• Savoir compter jusqu'à 100 (2)

    Savoir compter jusqu'à 100

    Illustration de Sophie Borgnet

    Suite de l'article de H. Canac, datant je le rappelle de 1947, à une époque où :

    - Tous les enfants n'avaient pas fréquenté l'école maternelle "réservée" aux enfants qui habitaient dans des villes de plus de 2 000 habitants et dont les mères travaillaient. 

    - Les petits "campagnards" avaient le plus souvent fait une année de Section Enfantine entre cinq et six ans.

    - Les horaires de l'école primaire étaient fixés à 30 heures de classe (lundi, mardi, mercredi, vendredi et samedi, toute la journée) avec peu de vacances pendant l'année scolaire et des vacances d'été allant du 14 juillet au 1er octobre (11 semaines).

    On y lira qu' au CP, comme aujourd'hui, on demandait juste la connaissance des nombres de 0 à 100.

    Mais que même si on déplorait déjà que la file numérique (apprise par cœur et récitée "bêtement") sévisse ici ou là, on demandait à ce que cette connaissance soit présentée de manière très différente de ce qu'on rencontre le plus souvent dans les fichiers de mathématiques de CP (y compris notre ami Picbille qui, s'il a retiré depuis bien longtemps la file numérique de son ouvrage est loin de présenter chaque nombre l'un après l'autre et de le faire décomposer et recomposer dans tous les sens et avec toutes les manières avant de passer au suivant)  .

    On y apprendra que, contrairement aux idées reçues, cette école d'il y a presque 70 ans ne conseillait pas le "par cœur" des tables d'addition serinées à outrance mais l'appropriation par les élèves de quelque chose de rendu conscient par la compréhension d'un concept.

    On y verra que, pour acquérir cette conscience, on y recommandait les manipulations, tout en mettant en garde contre une conception mécanisée de celles-ci.

    On y lira que le but recherché était une réelle formation mathématique, la plus complète possible. Le "calcul réfléchi" de l'ami Picbille débarrassé de la servitude des bûchettes, des barres, des doigts (et des billes, boîtes et valises ) ?...
    Dans l'article suivant, on apprendra aussi qu'on y enrichit la connaissance des décompositions du nombre en ne l'arrêtant pas à l'addition et à la soustraction mais ça, c'est une autre histoire.

    Et maintenant, place aux recettes de grand-père que je trouve quant à moi diablement modernes après les Confiteor psalmodiés en tapotant la file numérique...

    Savoir compter, et nommément savoir compter jusqu'à cent, c’est aussi, en effet, pouvoir dénombrer, à l'aide de la suite naturelle des nombres, une série ou collection           d'objets réels et présents.
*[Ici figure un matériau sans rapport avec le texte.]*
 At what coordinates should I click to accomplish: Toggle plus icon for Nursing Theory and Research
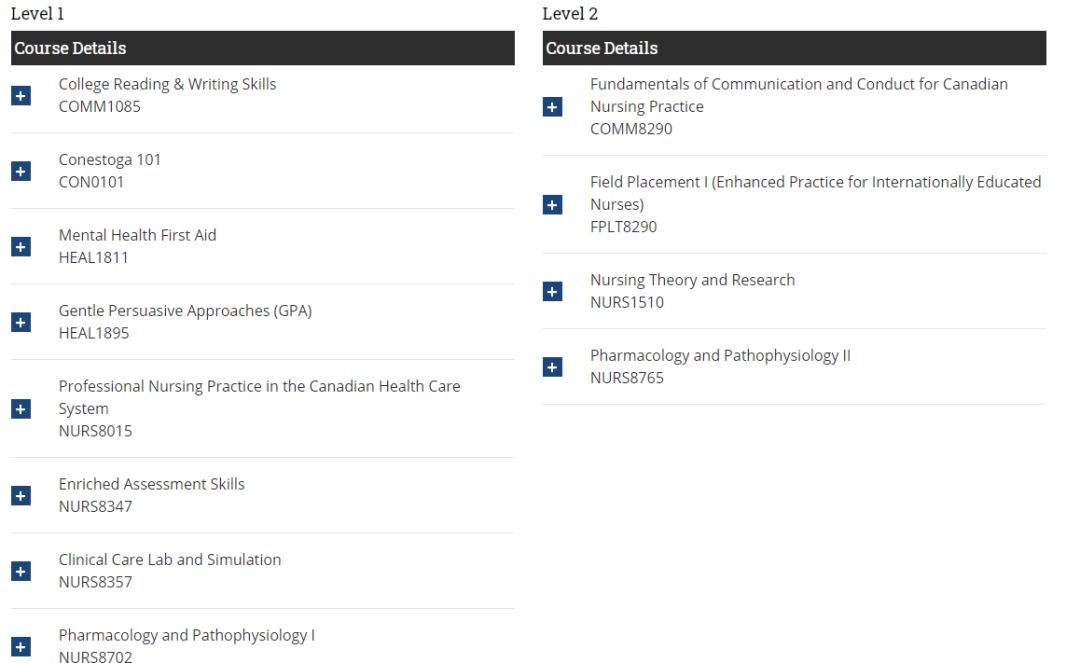[x=553, y=292]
Soit, par exemple, une file de wagons. Je peux d'abord l'évaluer d'ensemble, en gros, d'un coup d'œil. Mais je puis aussi faire correspondre à chacun d'eux un nombre, en partant de 1 et en suivant l'ordre de la numération. A chaque wagon, je prononce le nom d'un  nombre ; et arrivé au dernier, il se trouve que je prononce le nombre 38. Je sais dès lors que la rame est de 38 wagons et non de 37 ou de 40. Je dispose dès lors d'un moyen d'appréciation beaucoup plus précis - et de plus large portée - que l'évaluation qualitative décrite plus haut. Ainsi certaines peuplades plus évoluées que notre berger primitif ont-elles appris à dénombrer grâce à un curieux système de numération, le premier objet étant mis en correspondance avec l'auriculaire gauche, le deuxième avec l'annulaire, et ainsi de suite en passant par le poignet, le coude, l'aisselle, et en redescendant ensuite le bras droit jusqu'à l'auriculaire. Ces bons sauvages se sont ainsi donné un pittoresque instrument de calcul, de portée limitée certes, moins maniable et moins astucieusement combiné que notre système décimal, mais qui rend des services tout à fait analogues.

    Ces techniques sont très précieuses et c'est sur elles seules que l'humanité a vécu durant des millénaires. Ce que les anciens appelaient calcul n'était rien d'autre que la manipulation et le dénombrement de petits cailloux, ou calculs, figurant les objets, sur lesquels on opérait.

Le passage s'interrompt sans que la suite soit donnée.